Endothelial cell seeding and the thrombogenicity of vascular grafts

Abstract: ABSTRACT In humans, synthetic vascular grafts heal with a limited ingrowth of endothelium. This fact might be responsible for inferior performance of synthetic grafts compared with native artery.Endothelial cells can be autotransplanted (seeded) into the graft in an effort to improve graft function. The attachment of endothelial cells to different graft materials was investigated in vitro (I). In order of decreasing attachment the grafts were albumin-coated dacron, pre-clotted dacron, gelatin-coated dacron, gelatin-coated polyurethane, collagen-coated dacron and preclotted PTFE. The loss of seeded cells was studied in sheep (II). A low blood flow velocity did not improve cell retention. The early thrombogenicity was studied in arterial (III) and venous (IV) conduits in sheep. No difference in the attachment platelets, leukocytes and fibrinogen could be demonstrated.

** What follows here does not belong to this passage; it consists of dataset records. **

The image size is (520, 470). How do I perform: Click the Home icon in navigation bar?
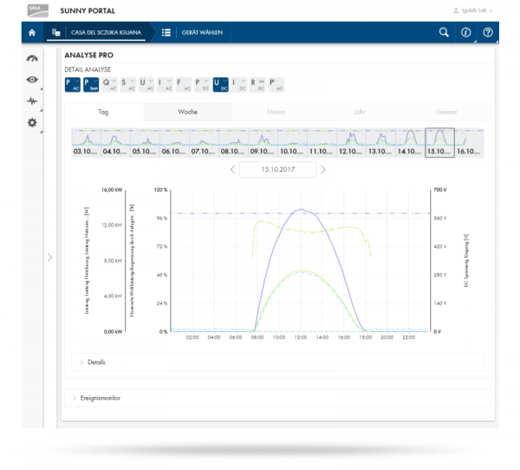click(32, 33)
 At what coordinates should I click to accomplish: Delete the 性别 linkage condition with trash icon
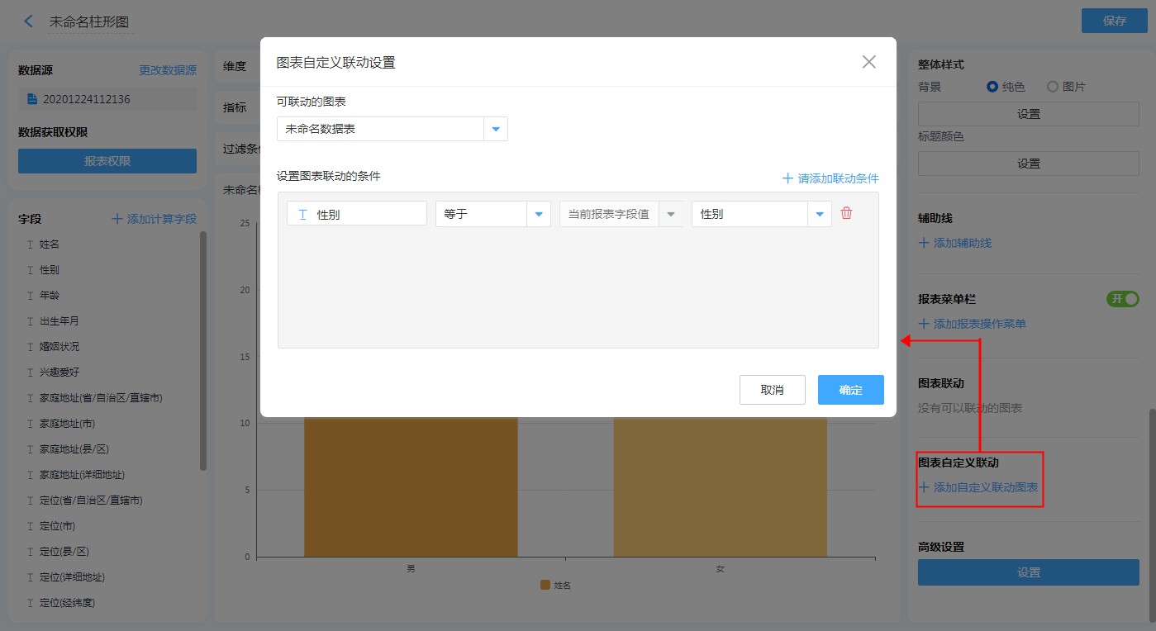(x=846, y=213)
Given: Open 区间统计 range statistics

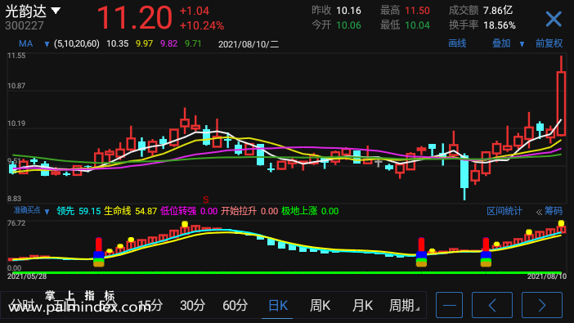Looking at the screenshot, I should pyautogui.click(x=504, y=211).

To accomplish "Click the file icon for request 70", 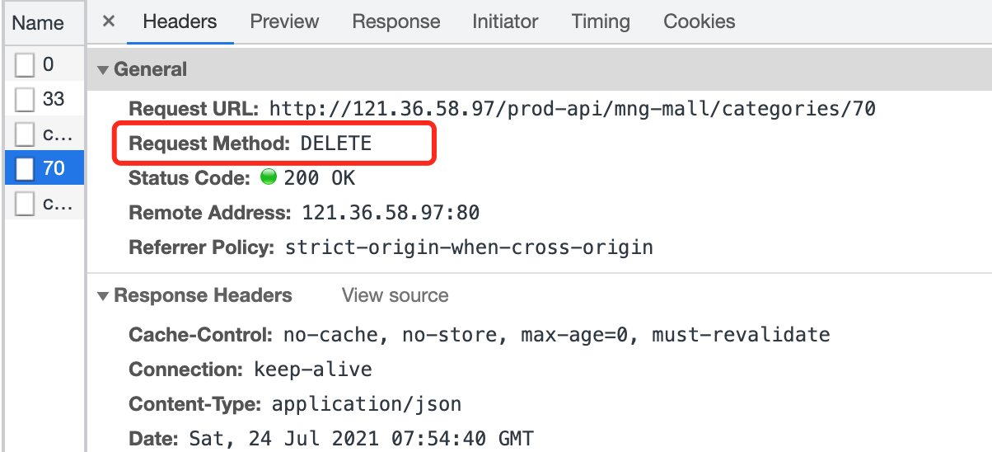I will 26,169.
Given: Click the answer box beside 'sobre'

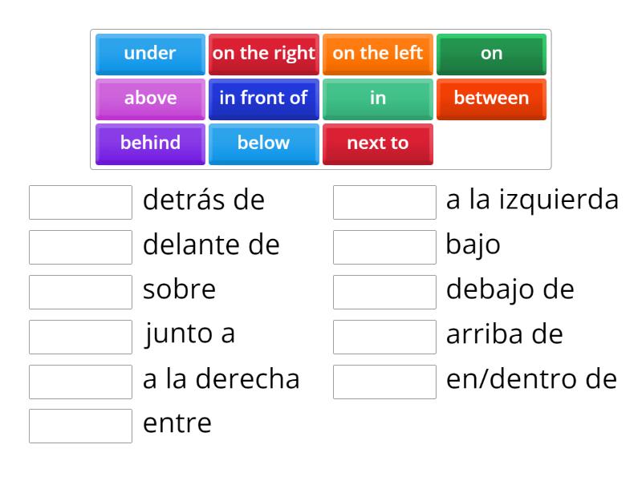Looking at the screenshot, I should click(x=79, y=292).
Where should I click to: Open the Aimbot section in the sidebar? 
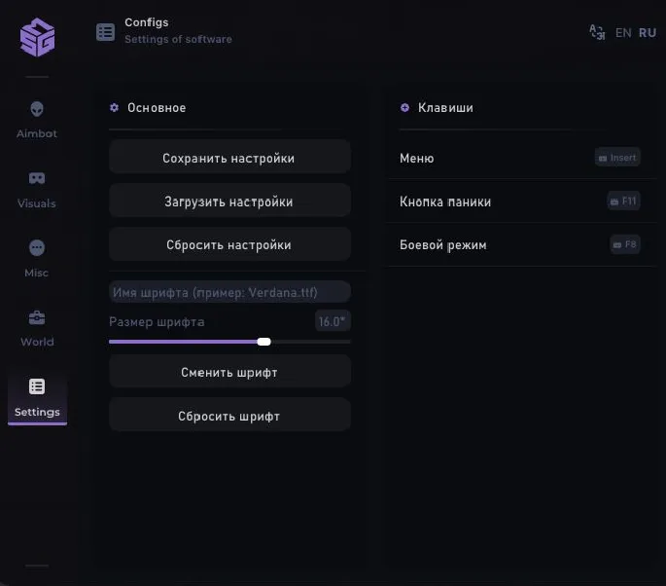(37, 119)
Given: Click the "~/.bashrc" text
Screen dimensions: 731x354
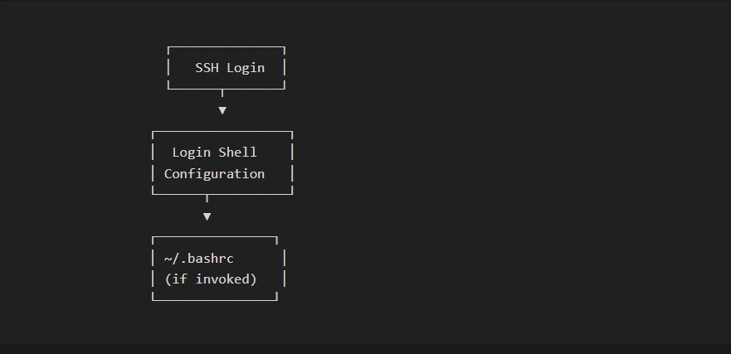Looking at the screenshot, I should (199, 259).
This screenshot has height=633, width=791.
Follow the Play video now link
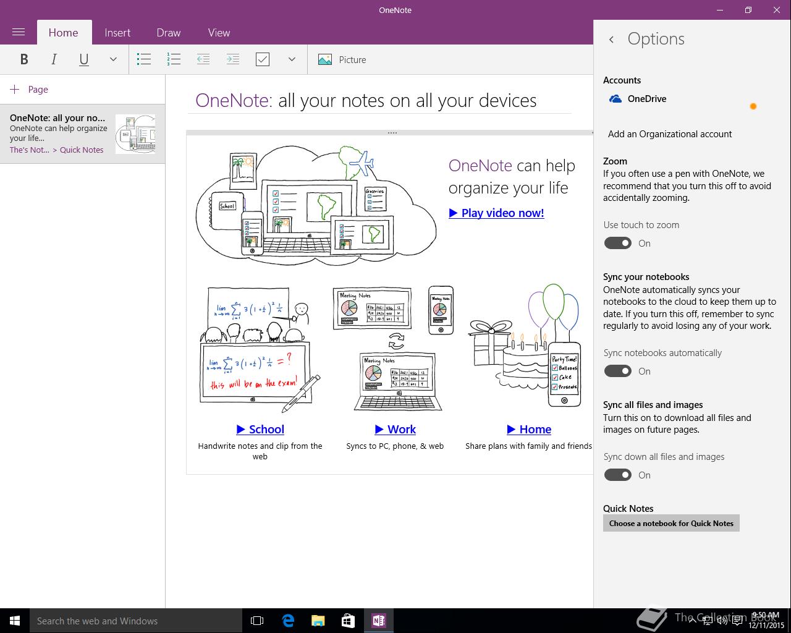tap(496, 213)
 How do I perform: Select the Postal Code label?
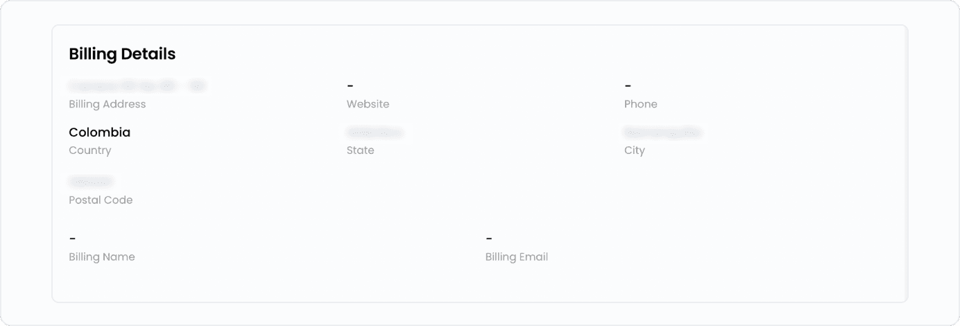click(101, 200)
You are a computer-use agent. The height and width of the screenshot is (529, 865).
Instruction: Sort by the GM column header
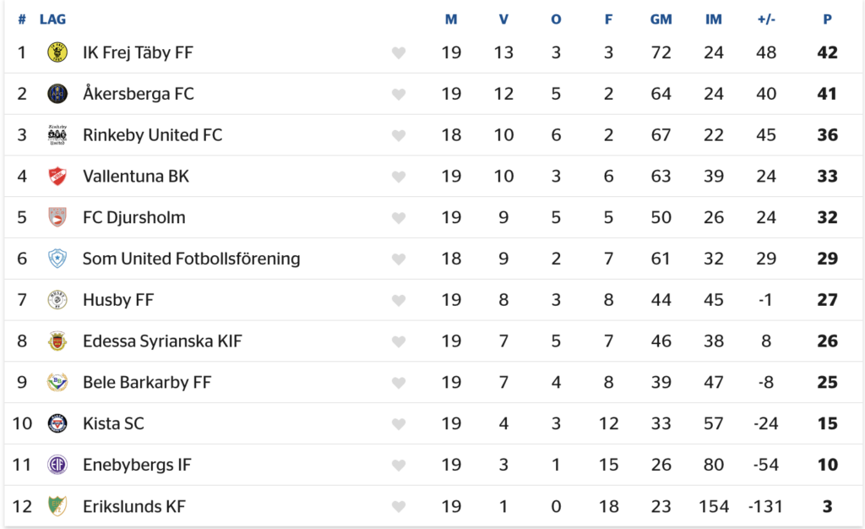(661, 19)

The conduit in the vein caused an activation and attachment of platelets on the vein wall downstream from the graft. Seeded and unseeded grafts were implanted in sheep for three (V) or twelwe (VI) weeks. After three weeks seeded grafts had a higher endoluminal release of prostacyclin and a higher endothelial coverage. After twelwe weeks this difference was no longer obvious. In human aorto-bifemoral grafts, one graft limb was seeded (VII). No difference could be demonstrated in platelet scintigraphy two months postoperatively. The long-term outcome did not seem to be affected.